» **Supplied entries**:
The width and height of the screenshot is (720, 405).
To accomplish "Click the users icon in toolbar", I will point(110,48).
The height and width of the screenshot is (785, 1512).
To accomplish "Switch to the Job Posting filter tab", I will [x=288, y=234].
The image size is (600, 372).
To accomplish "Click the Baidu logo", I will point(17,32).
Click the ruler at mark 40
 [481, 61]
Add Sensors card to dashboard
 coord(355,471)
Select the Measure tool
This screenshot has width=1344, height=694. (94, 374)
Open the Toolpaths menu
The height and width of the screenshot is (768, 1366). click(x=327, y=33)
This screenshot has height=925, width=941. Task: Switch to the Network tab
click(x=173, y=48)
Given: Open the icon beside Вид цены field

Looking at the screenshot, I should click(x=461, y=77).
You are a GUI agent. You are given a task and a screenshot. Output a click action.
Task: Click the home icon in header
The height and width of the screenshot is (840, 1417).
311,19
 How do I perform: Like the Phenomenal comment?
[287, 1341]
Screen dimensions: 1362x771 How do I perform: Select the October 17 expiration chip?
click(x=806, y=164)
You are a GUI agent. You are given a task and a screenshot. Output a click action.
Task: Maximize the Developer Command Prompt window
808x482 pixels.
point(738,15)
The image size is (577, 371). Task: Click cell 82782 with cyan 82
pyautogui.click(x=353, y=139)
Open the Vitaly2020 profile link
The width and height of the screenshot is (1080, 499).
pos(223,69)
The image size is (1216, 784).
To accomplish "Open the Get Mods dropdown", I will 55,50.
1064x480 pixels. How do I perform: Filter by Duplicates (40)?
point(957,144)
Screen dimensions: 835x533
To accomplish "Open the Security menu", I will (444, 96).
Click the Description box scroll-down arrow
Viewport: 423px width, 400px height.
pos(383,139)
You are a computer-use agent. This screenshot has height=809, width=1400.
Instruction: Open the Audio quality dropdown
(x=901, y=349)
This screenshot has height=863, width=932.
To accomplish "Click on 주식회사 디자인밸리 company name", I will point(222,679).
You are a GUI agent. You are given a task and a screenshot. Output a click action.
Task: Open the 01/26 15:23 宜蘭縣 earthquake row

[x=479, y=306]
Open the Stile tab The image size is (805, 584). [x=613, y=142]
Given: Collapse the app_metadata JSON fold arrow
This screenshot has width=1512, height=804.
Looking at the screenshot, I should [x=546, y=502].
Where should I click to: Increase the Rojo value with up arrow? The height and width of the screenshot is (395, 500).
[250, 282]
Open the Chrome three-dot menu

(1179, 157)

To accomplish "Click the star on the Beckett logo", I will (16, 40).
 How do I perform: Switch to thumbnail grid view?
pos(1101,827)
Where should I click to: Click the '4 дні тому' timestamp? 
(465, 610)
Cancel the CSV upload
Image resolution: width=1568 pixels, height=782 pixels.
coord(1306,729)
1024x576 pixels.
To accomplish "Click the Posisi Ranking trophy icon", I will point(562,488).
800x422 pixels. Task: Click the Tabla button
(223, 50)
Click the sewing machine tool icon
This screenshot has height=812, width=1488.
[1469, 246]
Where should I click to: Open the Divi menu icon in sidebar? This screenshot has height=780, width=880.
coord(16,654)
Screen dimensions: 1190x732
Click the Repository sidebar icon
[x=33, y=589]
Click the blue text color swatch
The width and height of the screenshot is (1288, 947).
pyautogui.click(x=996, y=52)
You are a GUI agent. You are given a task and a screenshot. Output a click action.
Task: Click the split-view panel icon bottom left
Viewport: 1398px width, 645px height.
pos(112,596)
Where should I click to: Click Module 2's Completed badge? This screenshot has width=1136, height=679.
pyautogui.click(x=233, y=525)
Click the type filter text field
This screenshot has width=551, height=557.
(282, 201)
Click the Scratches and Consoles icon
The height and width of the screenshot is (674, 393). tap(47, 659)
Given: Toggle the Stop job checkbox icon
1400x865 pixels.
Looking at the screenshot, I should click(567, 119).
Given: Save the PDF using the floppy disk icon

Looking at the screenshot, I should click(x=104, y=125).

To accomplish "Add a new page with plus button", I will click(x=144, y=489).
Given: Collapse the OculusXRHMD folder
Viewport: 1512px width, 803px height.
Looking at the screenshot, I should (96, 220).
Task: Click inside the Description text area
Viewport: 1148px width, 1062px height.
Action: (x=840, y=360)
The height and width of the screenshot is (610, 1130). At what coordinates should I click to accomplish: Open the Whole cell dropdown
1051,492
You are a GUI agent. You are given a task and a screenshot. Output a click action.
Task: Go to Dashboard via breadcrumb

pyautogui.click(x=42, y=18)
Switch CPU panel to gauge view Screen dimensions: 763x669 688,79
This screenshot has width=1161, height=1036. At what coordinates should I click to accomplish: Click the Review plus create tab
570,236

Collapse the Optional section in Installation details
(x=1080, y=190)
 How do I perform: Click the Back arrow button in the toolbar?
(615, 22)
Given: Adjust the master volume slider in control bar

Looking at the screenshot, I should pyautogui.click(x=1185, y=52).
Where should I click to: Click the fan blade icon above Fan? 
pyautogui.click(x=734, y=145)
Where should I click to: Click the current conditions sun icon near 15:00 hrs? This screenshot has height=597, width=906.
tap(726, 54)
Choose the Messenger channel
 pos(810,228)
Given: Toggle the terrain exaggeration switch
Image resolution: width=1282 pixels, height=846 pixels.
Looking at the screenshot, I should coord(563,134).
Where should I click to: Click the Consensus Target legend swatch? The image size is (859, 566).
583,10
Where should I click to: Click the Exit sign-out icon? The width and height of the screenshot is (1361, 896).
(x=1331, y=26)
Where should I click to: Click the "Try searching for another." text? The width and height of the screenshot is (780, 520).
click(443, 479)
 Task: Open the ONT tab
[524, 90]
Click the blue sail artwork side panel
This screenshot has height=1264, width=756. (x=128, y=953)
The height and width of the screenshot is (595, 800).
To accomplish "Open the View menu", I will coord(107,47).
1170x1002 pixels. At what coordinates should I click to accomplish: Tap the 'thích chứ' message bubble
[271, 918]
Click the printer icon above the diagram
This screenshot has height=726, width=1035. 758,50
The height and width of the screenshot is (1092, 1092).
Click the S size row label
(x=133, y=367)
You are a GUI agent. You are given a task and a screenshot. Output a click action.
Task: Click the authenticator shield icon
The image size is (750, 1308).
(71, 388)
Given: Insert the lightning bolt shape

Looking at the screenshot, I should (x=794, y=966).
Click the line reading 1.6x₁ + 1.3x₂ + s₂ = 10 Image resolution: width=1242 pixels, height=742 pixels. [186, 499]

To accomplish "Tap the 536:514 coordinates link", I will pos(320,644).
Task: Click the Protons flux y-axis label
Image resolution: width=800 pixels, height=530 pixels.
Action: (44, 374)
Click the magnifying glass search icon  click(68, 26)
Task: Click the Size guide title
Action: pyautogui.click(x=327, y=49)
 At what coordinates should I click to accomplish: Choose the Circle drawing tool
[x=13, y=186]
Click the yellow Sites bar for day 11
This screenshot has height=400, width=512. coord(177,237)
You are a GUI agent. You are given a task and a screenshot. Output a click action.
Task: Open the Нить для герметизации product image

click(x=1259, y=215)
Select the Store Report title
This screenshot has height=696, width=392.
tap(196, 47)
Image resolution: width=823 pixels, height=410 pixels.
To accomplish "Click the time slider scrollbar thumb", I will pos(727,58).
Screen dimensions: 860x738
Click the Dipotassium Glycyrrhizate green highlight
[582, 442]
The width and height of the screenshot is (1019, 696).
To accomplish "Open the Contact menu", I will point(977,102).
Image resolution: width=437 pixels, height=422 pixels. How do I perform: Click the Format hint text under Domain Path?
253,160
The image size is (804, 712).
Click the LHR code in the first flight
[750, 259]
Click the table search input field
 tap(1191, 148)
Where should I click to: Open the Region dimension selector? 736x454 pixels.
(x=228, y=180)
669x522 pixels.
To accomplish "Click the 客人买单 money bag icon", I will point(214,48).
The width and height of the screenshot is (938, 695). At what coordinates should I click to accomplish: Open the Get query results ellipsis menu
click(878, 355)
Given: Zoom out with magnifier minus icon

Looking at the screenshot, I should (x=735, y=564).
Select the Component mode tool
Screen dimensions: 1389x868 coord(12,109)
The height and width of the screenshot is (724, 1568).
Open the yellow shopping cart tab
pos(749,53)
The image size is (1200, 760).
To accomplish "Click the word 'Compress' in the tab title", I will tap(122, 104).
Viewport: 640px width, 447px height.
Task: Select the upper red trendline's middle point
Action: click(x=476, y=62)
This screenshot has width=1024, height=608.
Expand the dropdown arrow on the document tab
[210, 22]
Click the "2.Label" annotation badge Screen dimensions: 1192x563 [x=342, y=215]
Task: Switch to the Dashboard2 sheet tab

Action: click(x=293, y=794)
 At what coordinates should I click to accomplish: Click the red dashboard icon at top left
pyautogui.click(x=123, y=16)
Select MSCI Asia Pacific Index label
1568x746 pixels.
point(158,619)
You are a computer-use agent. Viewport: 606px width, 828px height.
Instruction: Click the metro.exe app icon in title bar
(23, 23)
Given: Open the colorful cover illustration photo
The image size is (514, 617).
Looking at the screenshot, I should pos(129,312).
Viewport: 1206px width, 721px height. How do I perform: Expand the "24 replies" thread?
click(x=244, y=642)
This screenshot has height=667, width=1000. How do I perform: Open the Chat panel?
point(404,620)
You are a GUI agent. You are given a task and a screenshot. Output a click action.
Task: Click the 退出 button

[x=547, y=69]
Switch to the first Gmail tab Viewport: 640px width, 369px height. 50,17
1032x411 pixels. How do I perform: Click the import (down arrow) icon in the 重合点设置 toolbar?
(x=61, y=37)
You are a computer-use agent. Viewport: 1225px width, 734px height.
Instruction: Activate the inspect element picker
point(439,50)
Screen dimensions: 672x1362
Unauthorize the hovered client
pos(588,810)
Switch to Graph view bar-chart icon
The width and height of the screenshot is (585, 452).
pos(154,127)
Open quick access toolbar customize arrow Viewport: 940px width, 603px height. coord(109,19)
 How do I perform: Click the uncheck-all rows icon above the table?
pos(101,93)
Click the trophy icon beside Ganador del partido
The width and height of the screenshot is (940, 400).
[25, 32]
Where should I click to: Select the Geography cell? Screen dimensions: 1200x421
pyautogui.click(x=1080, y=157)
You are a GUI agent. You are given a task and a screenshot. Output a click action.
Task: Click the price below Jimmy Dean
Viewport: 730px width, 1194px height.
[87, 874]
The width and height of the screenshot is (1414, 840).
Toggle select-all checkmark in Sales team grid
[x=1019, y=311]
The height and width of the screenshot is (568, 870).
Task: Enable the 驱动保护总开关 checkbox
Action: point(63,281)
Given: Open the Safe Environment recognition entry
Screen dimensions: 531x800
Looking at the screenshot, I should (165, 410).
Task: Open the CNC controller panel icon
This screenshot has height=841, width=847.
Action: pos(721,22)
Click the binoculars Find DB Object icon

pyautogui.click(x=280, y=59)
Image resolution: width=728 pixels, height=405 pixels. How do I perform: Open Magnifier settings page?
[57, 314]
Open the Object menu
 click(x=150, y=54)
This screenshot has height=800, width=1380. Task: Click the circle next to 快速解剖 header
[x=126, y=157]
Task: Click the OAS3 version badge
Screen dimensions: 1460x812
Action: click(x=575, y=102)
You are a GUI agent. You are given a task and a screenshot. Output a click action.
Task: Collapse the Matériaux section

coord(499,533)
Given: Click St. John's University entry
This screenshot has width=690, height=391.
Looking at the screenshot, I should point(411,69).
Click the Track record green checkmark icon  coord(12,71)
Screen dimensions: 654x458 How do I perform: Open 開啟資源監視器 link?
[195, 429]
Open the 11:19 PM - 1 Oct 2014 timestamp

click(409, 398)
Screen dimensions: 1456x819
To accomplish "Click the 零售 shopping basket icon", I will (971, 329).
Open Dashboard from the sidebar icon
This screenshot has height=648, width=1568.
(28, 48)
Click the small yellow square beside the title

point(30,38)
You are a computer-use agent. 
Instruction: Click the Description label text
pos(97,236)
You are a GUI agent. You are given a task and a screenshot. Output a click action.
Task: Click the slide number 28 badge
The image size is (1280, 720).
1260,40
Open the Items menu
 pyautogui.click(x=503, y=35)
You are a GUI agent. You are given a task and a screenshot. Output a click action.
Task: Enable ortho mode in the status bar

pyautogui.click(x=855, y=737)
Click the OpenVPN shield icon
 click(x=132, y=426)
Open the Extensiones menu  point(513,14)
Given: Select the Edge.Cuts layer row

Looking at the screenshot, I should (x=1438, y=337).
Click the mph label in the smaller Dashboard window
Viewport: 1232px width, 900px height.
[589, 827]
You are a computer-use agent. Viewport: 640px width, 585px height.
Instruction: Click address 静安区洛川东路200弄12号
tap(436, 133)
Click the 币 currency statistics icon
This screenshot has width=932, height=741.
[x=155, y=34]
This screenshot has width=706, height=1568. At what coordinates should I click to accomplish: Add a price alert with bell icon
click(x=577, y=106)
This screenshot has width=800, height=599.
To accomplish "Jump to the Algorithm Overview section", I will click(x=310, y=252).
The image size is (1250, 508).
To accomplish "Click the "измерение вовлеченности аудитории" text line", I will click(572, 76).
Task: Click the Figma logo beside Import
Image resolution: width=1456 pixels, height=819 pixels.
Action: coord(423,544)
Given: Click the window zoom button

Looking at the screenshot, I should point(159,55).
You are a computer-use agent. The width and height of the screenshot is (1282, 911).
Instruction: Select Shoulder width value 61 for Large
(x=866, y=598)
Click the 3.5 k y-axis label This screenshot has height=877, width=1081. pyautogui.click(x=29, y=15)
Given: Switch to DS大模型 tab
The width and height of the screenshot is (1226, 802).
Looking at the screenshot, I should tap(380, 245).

» **About this exercise**:
Within the material above, find the lines that contain the word "axis"; copy them.

» **Solution below**:
Task: Click the Protons flux y-axis label
Click the 3.5 k y-axis label This screenshot has height=877, width=1081. pyautogui.click(x=29, y=15)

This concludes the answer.